Aristotele, nella Politica, definisce lo Stato (polis) come una realtà organica, che esiste per permettere all’uomo di realizzare la propria natura politica e morale. La sovranità non è un mero strumento amministrativo, ma l’espressione di un legame profondo tra i cittadini, che condividono leggi, tradizioni e che tendono al bene comune.

Il Manifesto di Ventotene, invece, liquida la sovranità nazionale (intesa ovviamente in senso moderno) come un ostacolo al progresso, immaginando una federazione europea che, lungi dal rafforzare la libertà, rischia di ridurre gli individui a mere unità burocratiche prive di una vera appartenenza civica.
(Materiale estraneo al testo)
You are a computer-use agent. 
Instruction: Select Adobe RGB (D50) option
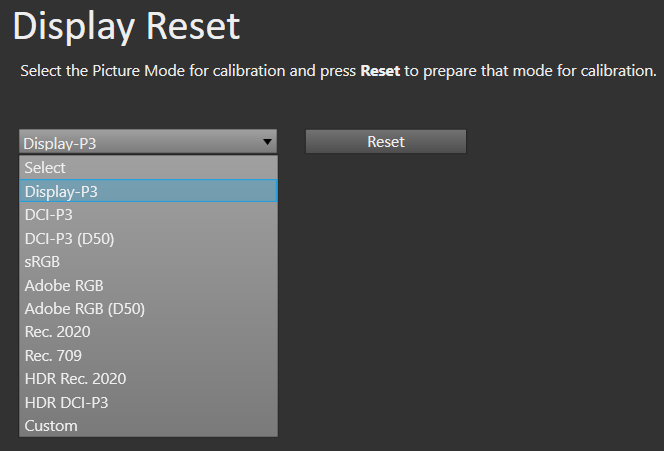pyautogui.click(x=148, y=309)
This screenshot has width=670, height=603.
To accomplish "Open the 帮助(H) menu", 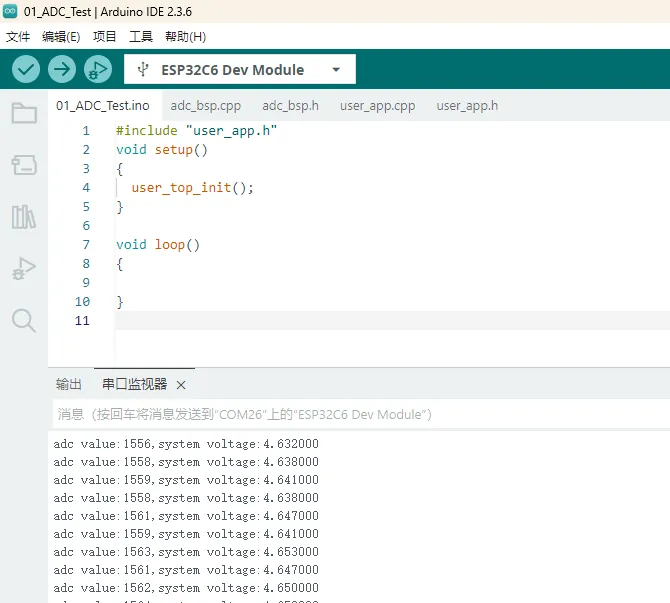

L’idea di un’autorità sovranazionale svincolata dai legami identitari tradisce l’insegnamento aristotelico secondo cui una comunità politica deve fondarsi su relazioni di reciprocità e su un ethos condiviso.

L’errore di Spinelli e Rossi è quello tipico dell’astrattismo razionalista: credere che sia possibile costruire un ordine politico efficace attraverso un progetto teorico, dimenticando che lo Stato non è un’architettura formale, ma una realtà concreta che cresce nel tempo attraverso l’esperienza storica e il tessuto culturale di un popolo, sebbene questa visione dell' ordinamento statale come "processo", tipica del pensiero moderno, sia fortemente discutibile in una prospettiva giusnaturalistico classica.

La modernità, com'è noto, a partire da Machiavelli e Hobbes, rovescia la visione dello Stato quale realtà teleologica finalizzata alla giustizia: esso diventa un processo in continua trasformazione, guidato non da una legge naturale oggettiva, ma dalla volontà politica e dall’equilibrio di forze. Il potere, allora, non è più un mezzo per realizzare un ordine giusto, ma una realtà autonoma che si ridefinisce attraverso il conflitto e la negoziazione.

Prof. Daniele Trabucco

(SSML/Istituto di grado universitario "san Domenico" di Roma).